Apple has reportedly flown 600 tons of iPhones into the U.S. in an anti-tariff measure.
The effort, which brought up to 1.5 million of Apple’s flagship smartphones into the country, came after the company ceased productions in India to overcome President Donald Trump’s tariffs, Reuters reported Thursday (April 10), citing sources familiar with Apple’s plans.
According to the report, analysts warn that iPhone prices could rocket up in the U.S. due to Apple’s dependence on Chinese imports. China is the company’s chief manufacturing hub, and is facing a 125% tariff rate.
India, meanwhile, has a much lower rate — 26% — which is now on hold after Trump instituted a 90-day tariff pause on all countries aside from China.
Apple “wanted to beat the tariff,” one of the sources told Reuters.
That source said the company had campaigned to get Indian airport authorities to cut the time needed to make it through customs at the Chennai airport in the southern state of Tamil Nadu, from 30 hours down to just six hours.
Apple sells upwards of 220 million iPhones worldwide each year, the report said, citing data from Counterpoint Research showing that 20% of those phone imports to the U.S. are from India, with the remainder coming from China.
The Reuters report suggests that Apple’s plans were in place long before the tariffs, or even before Trump’s election victory, with a senior Indian official saying that the company had spent about eight months arranging its fast-tracked customs clearance.
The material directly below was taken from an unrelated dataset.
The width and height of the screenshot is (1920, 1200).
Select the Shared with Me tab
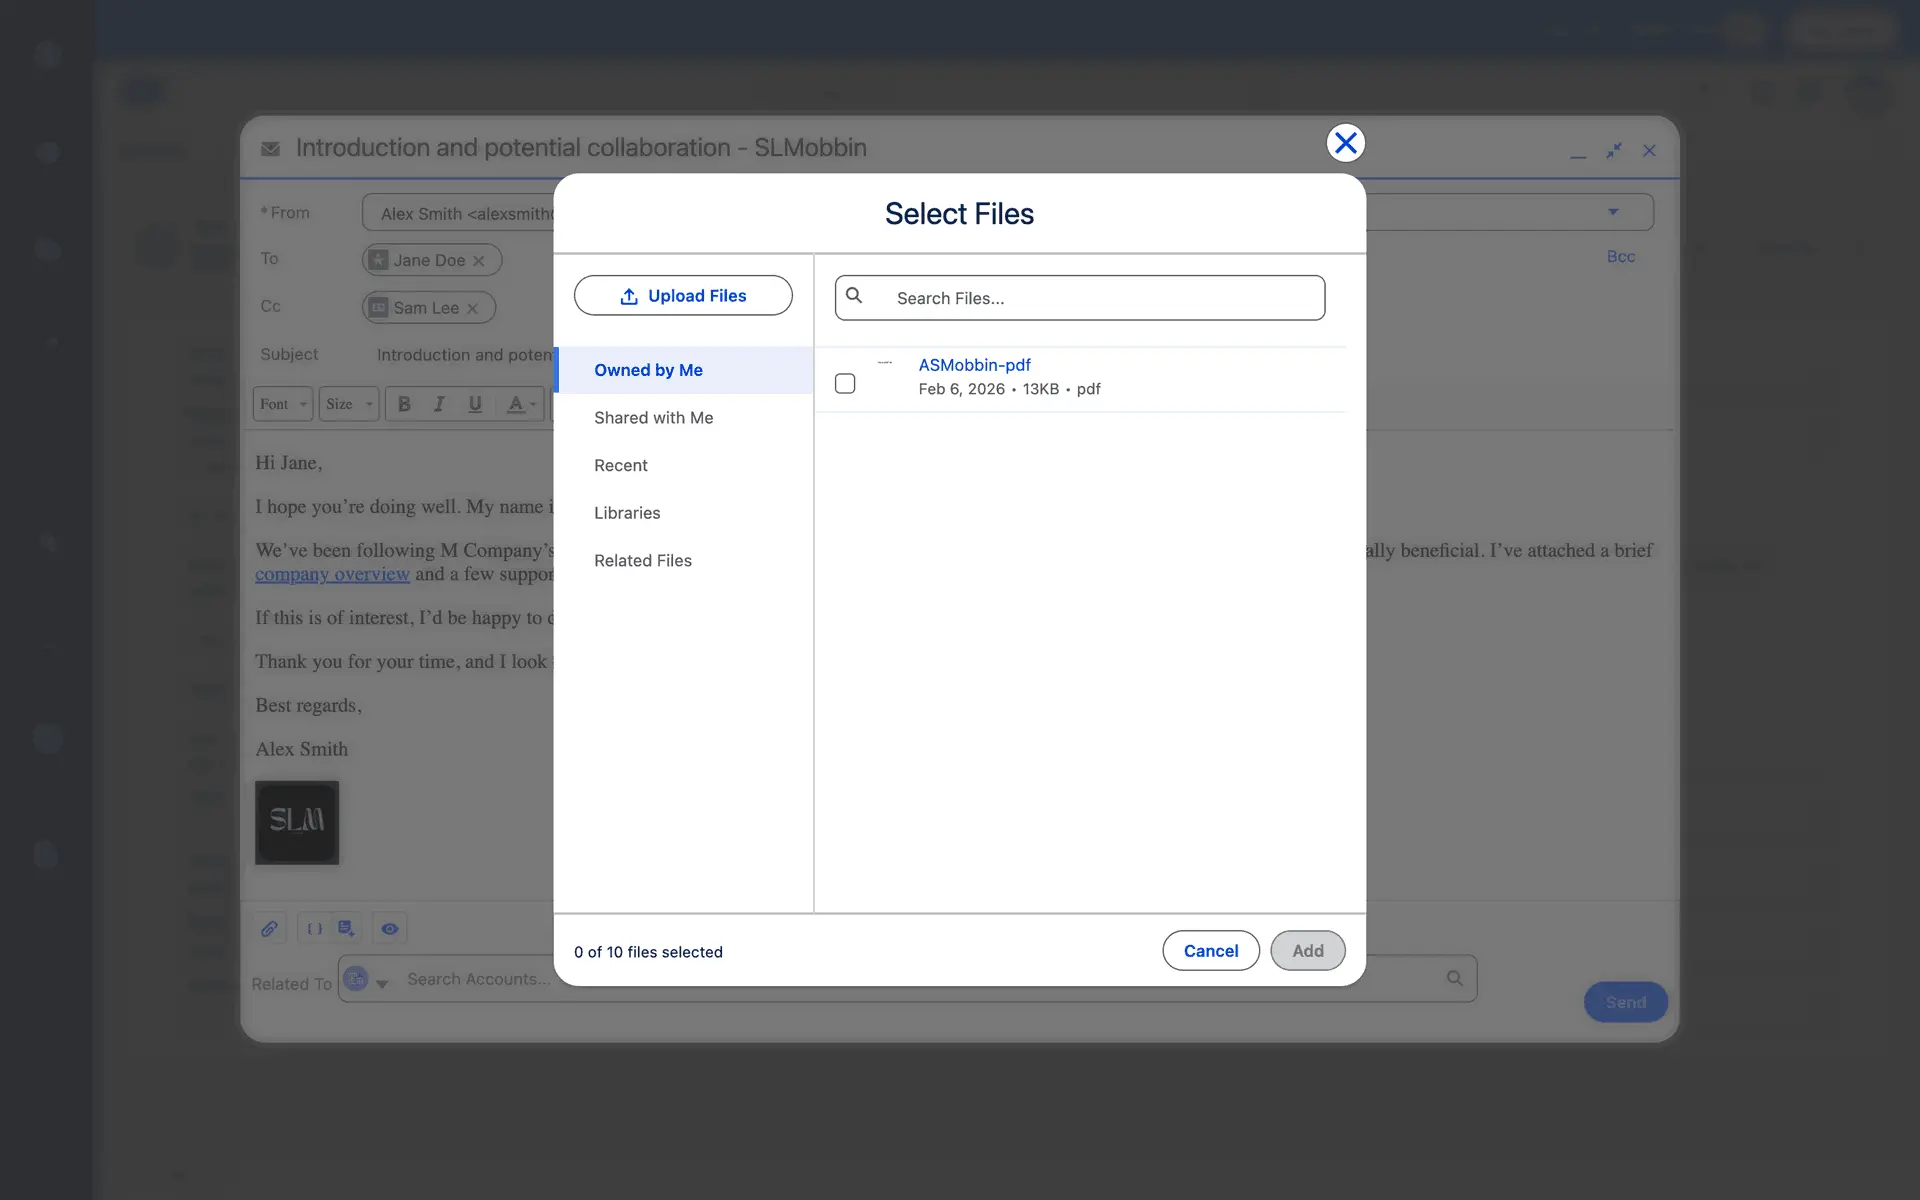653,418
As noted here earlier in the week — in a previous report on Apple’s plans to use India to offset the tariff costs — the tech giant was among the companies that saw the biggest stock market losses after the new levies were announced.
“The decline in shares of Apple erased $300 billion from the company’s market cap, largely because of the iPhone maker’s overseas production hubs,” PYMNTS wrote.
When Trump announced the pause Thursday, the markets recovered somewhat, with the Dow surging by nearly 2,000 points, bringing temporary relief to many industries and markets, PYMNTS wrote in a separate report Thursday.
“However, companies and economists remain cautious about its long-term implications,” that report added. “The freeze does not eliminate tariffs entirely, leaving uncertainty about future trade policies but also pulling the covers on what companies may do if the temporary freeze is lifted for an appreciable amount of time.